# Project Overview

> This is an in-depth notebook which explores the Austin Housing Dataset through several different models. The notebook includes a thorough EDA and cleaning section, natural language processing on text descriptions, exploration of different models using different categorical methods (one-hot encoding vs target encoding) with extensive parameter tuning, an evaluation of the final model, and visualizations.

* **Business Objective**


* **Notebook Preparation**
    * Importing our Modules


* **Preprocessing**
    * EDA and Cleaning
        * Scaling target value for Time Series
        * Duplicates
        * Outlier Detection
        * Missing Data
        * Binary Data
        * Studying our Target Variable
    * Natural Language Processing
    * Create Holdout Set
    * Feature Engineering
    * Correlations and Multicollinearity
    * EDA & Process Train Set
        * Categoricals
        * Continuous
            * Standardize Continuous Data
            * Find Interactions
            * Adding Polynomial Features
        * NLP
    * Process Test Set
        * Categoricals
        * Continuous
        * NLP
    * Create Train/Test Final


* **Model Explorations**
    * Picking our Base Features
    * Linear Regressions
        * Basic LR with Top Features One-Hot Encoded
        * Basic LR with Top Features Target Encoded
        * LR with ALL model features
        * Linear Regression with various Feature Selection Methods
            * Permutation Importance
            * Forward-Backward Selector
            * RFECV
    * Regularization Models
    * K-Nearest Neighbors
    * Support Vector Regression
    * XGBoost Models
        * XGBoost - One Hot Encoded
        * XGBoost - Target Encoded



* **Regression Results and Model Selection**
    * Evaluate results of all attempted models and choose best model


* Visualizations
    * Feature visualizations

* Analysis


# Objective

Build a model that accurately predicts house prices in Austin

# Notebook Preparation

In [None]:
!pip install pandas
!pip install ydata-profiling
!pip install ipywidgets
!pip install statsmodels
!pip install scikit-learn
!pip install seaborn
!pip install matplotlib

In [3]:
# data processing tools

import pandas as pd
from ydata_profiling import ProfileReport
import numpy as np
from numpy import mean
from numpy import std
from math import sqrt
import itertools
from collections import Counter

# model tools
import statsmodels.api as sm
from statsmodels.formula.api import ols
import scipy.stats as stats
from scipy.stats import norm
from sklearn.linear_model import LinearRegression, RidgeCV, LassoCV, LassoLarsCV, LassoLarsIC
from sklearn.svm import SVR
from sklearn.feature_selection import RFECV
from sklearn.model_selection import cross_val_score, RepeatedKFold, train_test_split, GridSearchCV
from sklearn.preprocessing import PolynomialFeatures, StandardScaler
from sklearn.metrics import mean_absolute_error, mean_squared_error
from sklearn import neighbors
#import xgboost as xgb


# Visualization tools
import seaborn as sns
import matplotlib
import matplotlib.pyplot as plt
%matplotlib inline

# Ignore warnings
import warnings
warnings.filterwarnings('ignore')
pd.options.display.max_columns = None

# Vizualization

In [None]:
df = pd.read_csv('austinHousingData.csv')
profile = ProfileReport(df, title="some title")
profile

## EDA and Cleaning

### Scale Time Series

We need to bring all of our home sale prices to the same time scale.
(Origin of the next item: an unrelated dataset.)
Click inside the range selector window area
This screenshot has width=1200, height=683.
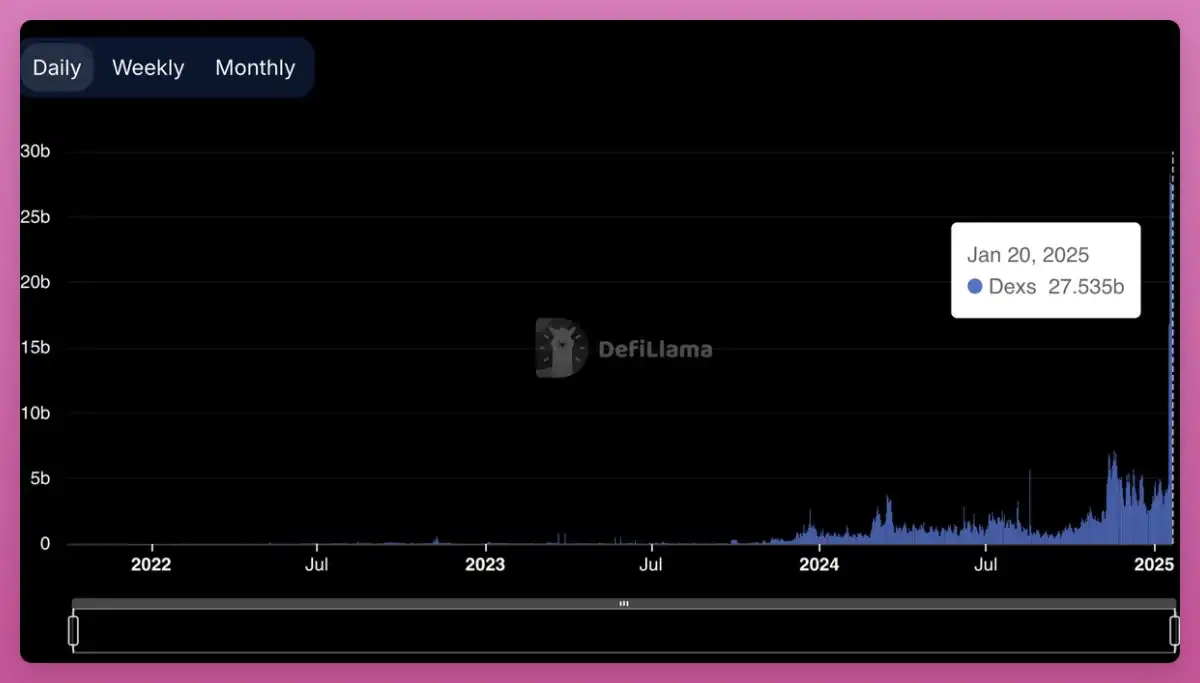point(623,631)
It's easy to ignore that these homes were sold over the space of many years, but a year is a long time for real estate. We'll need to appreciate all sale prices into our most recent time series, using months.

In [None]:
df.rename(columns={'latestPrice':'price'}, inplace=True)

In [None]:
# df['latest_saleyear'].unique()
# if we focus on our report our, latest_saleyear spans all the way from 2019 to 2021.

In [None]:
df['latest_saledate'].min()
# earliest sale in january 2018

In [None]:
df['latest_saledate'].max()
# last sale date january 2021

We need to look to some external sources to get house price appreciation info. I went to the Austin Board of Realtors site to get this info from Texas A&M for the Austin metro area that this data covers  
https://www.recenter.tamu.edu/data/housing-activity/#!/activity/MSA/Austin-Round_Rock

* Jan 2018 median: 287,000
* Jan 2019 median: 294,000 (+2.4%)
* Jan 2020 median: 305,000 (+3.7%)
* Jan 2021 median: 363,830 (+19.3%)
* Jan 2022 median: 480,000 (+32.0%)
* Jan 2023 median: 449,920 (-6.3%)

In [None]:
jan2018_to_2019 = .024/12
jan2019_to_2020 = .037/12
jan2020_to_2021 = .193/12
jan2021_to_2022 = .32/12
jan2022_to_2023 = -.63/12

# needs an update for the 2023 year

# create reverse time series number for month
for i in range(1,13):
    df['time_series'] = df['latest_salemonth'].apply(lambda x: abs(x-13))

# adjust 2018 to 2019
df.loc[df['latest_saleyear']==2018, 'adj_price'] = df.loc[df['latest_saleyear']==2018].apply(lambda x: int( (x['price'])*(1+(jan2018_to_2019*x['time_series']))*(1+(jan2019_to_2020*x['time_series']))*(1+(jan2020_to_2021*x['time_series'])) ) , axis=1 )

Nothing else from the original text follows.